● WHAT TO DO: Copy each line of the listing where the word "computer" can be found.
*** EXERCISE MATERIALS Section Begins ***
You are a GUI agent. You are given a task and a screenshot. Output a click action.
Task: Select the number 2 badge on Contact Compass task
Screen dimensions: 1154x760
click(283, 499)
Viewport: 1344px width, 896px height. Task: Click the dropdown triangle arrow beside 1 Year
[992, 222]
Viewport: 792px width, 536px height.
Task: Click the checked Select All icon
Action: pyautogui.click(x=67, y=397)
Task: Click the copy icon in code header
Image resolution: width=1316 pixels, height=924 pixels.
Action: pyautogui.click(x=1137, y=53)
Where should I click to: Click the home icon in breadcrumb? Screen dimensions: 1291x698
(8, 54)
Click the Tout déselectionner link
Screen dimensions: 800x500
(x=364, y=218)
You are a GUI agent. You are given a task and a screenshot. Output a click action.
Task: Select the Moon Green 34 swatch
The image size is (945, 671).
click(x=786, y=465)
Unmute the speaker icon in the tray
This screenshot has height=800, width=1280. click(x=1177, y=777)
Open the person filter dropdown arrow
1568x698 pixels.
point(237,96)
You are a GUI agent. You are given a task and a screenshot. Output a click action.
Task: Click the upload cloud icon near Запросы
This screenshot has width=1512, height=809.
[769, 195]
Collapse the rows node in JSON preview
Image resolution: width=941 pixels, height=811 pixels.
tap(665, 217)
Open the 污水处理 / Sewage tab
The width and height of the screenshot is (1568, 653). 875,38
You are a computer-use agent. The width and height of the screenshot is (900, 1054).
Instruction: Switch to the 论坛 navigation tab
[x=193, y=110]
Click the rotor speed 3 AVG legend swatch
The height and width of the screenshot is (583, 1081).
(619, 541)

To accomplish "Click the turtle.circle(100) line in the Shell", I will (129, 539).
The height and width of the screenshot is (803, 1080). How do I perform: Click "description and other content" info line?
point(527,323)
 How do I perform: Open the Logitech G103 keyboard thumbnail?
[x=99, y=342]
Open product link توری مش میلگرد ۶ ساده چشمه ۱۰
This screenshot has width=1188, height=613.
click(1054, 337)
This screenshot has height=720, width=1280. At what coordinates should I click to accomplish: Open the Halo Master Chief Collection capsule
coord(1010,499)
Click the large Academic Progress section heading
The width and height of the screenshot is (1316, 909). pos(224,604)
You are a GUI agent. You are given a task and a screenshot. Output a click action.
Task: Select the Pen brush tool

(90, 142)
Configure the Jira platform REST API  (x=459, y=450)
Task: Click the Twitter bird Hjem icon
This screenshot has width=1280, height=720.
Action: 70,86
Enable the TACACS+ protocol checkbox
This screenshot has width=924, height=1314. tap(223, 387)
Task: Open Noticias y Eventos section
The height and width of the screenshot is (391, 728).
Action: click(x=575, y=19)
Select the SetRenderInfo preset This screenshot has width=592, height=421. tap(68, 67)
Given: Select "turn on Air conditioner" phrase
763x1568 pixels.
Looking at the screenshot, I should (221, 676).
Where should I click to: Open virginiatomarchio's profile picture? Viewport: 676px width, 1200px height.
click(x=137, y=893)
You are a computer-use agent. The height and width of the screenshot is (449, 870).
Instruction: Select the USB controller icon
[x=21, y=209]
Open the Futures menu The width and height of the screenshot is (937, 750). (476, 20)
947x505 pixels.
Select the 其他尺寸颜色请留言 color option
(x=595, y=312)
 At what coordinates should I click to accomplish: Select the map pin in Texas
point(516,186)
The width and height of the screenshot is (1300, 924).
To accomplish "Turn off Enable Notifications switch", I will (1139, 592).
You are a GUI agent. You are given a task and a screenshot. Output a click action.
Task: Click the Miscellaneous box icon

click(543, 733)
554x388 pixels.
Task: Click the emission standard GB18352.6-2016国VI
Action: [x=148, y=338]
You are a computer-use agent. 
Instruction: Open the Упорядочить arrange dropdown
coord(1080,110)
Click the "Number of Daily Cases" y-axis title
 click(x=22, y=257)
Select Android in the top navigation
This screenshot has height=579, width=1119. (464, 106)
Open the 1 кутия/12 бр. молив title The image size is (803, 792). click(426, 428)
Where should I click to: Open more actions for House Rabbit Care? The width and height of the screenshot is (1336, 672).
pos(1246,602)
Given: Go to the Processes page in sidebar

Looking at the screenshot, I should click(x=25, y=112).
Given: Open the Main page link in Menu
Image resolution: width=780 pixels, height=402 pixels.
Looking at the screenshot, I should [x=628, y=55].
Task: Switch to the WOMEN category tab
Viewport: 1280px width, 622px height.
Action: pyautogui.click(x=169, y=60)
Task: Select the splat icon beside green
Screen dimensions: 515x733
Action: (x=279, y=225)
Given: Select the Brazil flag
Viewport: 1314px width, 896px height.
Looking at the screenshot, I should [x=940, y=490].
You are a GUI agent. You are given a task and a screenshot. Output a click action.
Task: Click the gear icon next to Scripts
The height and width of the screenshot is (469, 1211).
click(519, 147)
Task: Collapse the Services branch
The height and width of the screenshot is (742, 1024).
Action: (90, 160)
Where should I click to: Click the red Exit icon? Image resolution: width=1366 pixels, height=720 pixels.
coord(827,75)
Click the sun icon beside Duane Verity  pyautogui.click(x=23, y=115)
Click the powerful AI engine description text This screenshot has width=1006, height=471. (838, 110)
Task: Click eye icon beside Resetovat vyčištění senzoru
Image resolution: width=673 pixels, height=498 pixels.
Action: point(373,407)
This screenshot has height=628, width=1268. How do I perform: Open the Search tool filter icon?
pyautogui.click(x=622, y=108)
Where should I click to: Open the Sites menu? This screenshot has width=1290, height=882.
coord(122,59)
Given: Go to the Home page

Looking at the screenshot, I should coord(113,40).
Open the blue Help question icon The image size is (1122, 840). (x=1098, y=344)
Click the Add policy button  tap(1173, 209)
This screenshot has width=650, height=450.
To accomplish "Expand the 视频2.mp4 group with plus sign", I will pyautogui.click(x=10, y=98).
*** EXERCISE MATERIALS Section Ends ***
● REPLY:
You are a computer-use agent. The width and height of the screenshot is (900, 1054).
You are a computer-use agent. The height and width of the screenshot is (449, 870).
You are a computer-use agent. 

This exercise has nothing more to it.